> Written problem: Return every line of the listing below that contains the string "under", matching case exactly.

-- Data lines start --

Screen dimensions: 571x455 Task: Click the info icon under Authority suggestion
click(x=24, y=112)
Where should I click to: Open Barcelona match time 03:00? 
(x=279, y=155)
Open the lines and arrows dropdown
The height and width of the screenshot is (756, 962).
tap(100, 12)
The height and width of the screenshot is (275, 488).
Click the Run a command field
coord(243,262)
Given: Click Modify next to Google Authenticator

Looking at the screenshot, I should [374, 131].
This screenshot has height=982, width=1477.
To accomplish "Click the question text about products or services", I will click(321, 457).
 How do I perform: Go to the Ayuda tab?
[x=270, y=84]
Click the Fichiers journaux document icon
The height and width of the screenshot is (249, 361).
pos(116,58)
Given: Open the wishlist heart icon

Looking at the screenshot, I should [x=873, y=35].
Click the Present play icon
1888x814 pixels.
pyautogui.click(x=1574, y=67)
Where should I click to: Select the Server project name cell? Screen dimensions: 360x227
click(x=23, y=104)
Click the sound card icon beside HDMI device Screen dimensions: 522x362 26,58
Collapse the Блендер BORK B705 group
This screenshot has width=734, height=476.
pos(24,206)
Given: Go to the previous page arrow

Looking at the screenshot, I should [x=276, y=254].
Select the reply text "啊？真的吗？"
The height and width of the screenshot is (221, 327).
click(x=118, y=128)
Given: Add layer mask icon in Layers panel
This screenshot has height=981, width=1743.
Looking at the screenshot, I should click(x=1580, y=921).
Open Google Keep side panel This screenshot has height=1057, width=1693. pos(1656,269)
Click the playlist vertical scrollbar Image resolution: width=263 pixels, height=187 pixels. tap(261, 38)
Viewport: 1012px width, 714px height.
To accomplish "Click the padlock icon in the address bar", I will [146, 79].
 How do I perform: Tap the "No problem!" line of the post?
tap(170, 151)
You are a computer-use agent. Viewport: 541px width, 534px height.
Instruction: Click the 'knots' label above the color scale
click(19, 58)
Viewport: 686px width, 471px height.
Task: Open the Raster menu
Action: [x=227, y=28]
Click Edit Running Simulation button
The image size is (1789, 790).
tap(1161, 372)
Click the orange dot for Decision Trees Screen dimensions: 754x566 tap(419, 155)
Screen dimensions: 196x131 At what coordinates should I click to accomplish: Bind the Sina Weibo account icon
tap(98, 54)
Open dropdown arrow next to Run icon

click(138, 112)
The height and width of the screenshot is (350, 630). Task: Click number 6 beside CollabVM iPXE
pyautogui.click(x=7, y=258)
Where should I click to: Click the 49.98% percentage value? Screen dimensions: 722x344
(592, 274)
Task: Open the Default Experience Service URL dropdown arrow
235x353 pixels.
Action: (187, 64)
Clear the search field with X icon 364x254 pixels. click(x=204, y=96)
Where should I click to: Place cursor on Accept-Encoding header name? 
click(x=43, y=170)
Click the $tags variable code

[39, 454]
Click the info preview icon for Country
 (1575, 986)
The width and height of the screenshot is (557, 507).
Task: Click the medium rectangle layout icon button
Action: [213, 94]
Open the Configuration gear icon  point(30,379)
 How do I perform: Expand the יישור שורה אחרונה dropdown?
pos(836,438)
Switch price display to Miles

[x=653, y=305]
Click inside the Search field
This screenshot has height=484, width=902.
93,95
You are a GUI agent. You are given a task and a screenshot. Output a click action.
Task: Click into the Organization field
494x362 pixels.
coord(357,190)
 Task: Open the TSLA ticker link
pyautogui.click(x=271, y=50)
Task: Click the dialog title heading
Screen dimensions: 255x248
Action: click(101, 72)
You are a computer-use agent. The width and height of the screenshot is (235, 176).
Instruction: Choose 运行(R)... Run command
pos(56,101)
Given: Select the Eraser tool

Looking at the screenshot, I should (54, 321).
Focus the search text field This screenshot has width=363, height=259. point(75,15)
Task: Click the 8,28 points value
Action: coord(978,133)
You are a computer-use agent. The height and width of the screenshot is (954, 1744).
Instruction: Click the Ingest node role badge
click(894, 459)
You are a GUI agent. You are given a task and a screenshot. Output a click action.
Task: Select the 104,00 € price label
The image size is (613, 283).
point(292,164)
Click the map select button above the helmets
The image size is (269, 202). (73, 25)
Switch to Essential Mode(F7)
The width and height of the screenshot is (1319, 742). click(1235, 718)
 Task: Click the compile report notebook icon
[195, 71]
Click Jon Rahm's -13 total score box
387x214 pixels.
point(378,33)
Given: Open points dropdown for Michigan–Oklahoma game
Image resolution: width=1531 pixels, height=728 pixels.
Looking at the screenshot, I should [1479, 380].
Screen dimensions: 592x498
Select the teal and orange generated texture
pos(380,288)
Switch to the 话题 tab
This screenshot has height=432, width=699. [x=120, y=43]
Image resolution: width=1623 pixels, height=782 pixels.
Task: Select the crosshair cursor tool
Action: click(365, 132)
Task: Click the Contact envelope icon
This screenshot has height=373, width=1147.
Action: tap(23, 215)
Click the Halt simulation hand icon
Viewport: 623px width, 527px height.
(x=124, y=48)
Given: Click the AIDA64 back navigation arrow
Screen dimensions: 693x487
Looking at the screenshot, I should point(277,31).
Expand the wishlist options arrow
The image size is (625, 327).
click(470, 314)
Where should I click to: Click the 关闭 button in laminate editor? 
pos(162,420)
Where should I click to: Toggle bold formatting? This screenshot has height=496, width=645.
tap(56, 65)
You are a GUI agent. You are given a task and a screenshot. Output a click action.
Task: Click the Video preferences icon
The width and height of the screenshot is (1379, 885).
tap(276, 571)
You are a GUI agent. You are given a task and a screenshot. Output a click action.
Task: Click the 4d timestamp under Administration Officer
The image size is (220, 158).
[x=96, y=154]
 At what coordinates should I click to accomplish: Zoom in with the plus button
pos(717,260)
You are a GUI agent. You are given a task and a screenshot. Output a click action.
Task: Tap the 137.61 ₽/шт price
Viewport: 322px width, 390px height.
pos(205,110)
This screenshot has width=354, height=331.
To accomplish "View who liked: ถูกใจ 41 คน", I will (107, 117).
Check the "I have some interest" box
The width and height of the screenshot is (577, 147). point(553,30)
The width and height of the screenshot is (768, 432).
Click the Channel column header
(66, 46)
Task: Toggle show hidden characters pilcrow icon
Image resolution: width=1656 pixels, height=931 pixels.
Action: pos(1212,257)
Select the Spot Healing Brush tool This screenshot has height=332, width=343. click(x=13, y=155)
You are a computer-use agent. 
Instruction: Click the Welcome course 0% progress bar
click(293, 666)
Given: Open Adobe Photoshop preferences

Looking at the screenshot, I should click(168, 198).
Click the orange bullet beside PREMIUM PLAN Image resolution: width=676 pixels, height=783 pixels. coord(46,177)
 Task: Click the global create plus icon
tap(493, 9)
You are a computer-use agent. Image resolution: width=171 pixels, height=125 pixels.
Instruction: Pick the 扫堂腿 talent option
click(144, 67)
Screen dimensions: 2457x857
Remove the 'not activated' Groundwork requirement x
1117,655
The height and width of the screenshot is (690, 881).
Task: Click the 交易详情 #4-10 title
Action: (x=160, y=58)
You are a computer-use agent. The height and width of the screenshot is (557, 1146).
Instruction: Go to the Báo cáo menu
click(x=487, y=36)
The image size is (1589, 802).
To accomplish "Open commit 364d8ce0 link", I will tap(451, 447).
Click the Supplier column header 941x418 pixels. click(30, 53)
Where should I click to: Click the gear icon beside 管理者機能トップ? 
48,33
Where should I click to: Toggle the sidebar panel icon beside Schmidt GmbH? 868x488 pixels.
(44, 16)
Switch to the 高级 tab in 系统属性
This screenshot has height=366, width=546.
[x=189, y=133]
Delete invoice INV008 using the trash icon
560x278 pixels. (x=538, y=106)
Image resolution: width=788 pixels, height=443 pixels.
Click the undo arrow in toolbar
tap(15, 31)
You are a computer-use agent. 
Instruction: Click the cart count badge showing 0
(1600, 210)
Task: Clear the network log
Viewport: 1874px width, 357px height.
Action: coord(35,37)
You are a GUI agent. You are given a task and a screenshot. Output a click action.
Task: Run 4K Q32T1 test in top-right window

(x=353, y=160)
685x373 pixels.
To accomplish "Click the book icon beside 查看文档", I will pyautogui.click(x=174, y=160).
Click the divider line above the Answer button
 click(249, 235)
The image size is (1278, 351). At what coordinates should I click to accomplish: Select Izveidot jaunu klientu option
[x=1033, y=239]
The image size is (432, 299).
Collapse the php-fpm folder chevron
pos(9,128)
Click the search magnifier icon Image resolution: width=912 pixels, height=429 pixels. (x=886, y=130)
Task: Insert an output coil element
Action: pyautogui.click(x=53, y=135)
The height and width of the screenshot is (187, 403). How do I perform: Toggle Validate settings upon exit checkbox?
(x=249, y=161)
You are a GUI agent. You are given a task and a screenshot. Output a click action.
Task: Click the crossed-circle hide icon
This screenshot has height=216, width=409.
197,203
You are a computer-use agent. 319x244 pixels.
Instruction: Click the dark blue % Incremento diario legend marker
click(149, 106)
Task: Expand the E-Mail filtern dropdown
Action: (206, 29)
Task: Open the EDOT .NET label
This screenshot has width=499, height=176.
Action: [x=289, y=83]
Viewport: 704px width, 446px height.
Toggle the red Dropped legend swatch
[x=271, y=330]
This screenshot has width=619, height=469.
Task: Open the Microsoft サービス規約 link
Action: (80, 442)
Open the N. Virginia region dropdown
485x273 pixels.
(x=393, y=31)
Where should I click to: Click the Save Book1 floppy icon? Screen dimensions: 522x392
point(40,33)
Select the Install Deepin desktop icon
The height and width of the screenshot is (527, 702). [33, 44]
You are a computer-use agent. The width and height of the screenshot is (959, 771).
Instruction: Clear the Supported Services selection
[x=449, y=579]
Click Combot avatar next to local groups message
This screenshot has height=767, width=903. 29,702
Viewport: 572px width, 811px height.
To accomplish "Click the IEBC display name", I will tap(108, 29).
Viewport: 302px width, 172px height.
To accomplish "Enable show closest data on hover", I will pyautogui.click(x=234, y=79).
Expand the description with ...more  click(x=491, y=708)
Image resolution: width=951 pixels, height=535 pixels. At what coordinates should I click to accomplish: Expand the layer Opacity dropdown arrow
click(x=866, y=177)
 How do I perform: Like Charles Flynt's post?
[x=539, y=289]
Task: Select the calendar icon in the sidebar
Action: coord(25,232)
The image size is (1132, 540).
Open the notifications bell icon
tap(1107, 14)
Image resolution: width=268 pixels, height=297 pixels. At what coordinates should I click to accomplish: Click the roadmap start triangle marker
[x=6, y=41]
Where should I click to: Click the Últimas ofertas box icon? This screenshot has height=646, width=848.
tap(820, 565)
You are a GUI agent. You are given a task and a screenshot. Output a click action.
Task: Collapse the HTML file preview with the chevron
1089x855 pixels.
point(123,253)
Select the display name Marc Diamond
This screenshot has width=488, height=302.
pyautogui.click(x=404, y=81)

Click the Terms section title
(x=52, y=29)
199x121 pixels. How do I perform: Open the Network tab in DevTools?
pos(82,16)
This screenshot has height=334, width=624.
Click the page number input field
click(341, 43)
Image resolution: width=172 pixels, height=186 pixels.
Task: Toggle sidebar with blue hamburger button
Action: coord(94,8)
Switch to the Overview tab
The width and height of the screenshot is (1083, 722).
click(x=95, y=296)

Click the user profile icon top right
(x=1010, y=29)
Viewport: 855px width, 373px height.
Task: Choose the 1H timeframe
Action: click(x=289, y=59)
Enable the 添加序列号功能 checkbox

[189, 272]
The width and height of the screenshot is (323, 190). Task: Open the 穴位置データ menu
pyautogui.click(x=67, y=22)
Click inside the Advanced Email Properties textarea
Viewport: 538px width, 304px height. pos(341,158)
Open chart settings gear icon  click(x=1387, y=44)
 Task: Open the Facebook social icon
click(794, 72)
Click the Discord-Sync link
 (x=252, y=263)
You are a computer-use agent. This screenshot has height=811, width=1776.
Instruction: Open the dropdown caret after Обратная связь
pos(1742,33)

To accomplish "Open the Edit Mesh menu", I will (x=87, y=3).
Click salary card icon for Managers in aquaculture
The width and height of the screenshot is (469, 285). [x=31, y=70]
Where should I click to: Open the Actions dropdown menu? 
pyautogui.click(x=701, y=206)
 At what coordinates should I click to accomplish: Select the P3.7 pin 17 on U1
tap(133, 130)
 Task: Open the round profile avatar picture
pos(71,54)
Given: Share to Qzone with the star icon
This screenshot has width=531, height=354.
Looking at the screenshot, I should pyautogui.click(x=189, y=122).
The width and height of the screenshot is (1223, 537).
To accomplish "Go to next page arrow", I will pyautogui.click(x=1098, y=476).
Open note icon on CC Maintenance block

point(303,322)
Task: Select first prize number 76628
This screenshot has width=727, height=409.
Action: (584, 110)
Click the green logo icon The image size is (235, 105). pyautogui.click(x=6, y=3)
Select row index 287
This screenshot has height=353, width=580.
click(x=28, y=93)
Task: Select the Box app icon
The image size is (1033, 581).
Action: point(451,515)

-- Data lines end --

> Solved exercise:
Screen dimensions: 571x455 Task: Click the info icon under Authority suggestion
Task: Click the 4d timestamp under Administration Officer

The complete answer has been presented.